» EXERCISE: When the word "will" appears in a line of the data below, list that line.

==============================

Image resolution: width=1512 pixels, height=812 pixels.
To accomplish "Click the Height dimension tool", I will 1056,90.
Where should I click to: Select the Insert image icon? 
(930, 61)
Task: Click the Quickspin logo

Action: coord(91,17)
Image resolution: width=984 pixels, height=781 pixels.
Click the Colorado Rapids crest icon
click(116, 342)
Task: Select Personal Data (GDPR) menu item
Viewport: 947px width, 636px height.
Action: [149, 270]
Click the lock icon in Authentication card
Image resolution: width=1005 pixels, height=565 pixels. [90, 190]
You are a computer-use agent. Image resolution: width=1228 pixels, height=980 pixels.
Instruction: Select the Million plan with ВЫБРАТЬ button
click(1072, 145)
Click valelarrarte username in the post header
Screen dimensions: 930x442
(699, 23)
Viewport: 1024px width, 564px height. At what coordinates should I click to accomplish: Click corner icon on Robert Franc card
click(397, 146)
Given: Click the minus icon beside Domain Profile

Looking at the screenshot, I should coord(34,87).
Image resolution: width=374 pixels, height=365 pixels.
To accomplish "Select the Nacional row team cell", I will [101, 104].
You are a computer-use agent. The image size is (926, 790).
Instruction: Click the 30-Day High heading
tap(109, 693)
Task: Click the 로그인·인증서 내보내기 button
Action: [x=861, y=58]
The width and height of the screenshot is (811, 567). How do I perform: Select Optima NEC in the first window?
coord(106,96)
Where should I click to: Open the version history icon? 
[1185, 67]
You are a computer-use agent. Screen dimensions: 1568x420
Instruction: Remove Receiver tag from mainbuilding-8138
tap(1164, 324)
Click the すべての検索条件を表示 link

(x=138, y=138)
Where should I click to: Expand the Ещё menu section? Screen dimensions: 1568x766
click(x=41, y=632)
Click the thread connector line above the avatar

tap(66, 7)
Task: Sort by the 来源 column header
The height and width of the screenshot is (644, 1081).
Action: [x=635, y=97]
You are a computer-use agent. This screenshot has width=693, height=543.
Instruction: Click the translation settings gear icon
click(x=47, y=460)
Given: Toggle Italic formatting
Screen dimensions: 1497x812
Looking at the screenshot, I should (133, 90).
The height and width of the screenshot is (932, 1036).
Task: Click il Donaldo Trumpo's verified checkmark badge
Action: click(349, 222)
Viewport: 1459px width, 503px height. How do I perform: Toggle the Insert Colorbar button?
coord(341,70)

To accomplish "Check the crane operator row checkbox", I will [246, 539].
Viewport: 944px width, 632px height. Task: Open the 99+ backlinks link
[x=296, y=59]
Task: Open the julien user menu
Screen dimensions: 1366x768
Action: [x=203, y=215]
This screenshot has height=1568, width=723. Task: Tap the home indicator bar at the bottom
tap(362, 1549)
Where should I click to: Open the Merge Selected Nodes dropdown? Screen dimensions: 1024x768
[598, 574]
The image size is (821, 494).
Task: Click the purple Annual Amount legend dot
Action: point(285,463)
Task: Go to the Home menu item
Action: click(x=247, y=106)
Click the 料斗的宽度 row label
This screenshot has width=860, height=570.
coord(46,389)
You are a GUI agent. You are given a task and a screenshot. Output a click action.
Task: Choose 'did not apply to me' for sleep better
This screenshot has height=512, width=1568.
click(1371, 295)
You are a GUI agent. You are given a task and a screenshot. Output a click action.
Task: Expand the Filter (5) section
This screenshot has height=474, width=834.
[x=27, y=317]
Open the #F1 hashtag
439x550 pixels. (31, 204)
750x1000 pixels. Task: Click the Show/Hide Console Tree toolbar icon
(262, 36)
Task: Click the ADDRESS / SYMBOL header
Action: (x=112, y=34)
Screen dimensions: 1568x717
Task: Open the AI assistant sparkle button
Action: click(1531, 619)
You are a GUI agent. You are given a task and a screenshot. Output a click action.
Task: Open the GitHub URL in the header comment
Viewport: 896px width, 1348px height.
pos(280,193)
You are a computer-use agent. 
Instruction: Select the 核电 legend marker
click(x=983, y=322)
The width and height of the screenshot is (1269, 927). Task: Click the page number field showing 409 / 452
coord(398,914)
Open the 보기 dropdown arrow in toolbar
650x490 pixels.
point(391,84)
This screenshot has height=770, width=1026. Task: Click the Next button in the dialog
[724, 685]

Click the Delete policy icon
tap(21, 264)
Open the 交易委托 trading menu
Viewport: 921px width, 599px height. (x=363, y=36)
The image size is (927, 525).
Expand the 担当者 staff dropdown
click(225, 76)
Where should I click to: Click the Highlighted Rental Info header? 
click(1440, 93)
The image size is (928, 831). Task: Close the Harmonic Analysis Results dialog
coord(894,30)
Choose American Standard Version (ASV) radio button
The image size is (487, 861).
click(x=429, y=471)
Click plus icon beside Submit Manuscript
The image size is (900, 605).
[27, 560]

==============================

» WRITTEN SOLUTION:
To accomplish "Click the Height dimension tool", I will 1056,90.
To accomplish "Select the Nacional row team cell", I will [101, 104].
To accomplish "Check the crane operator row checkbox", I will [246, 539].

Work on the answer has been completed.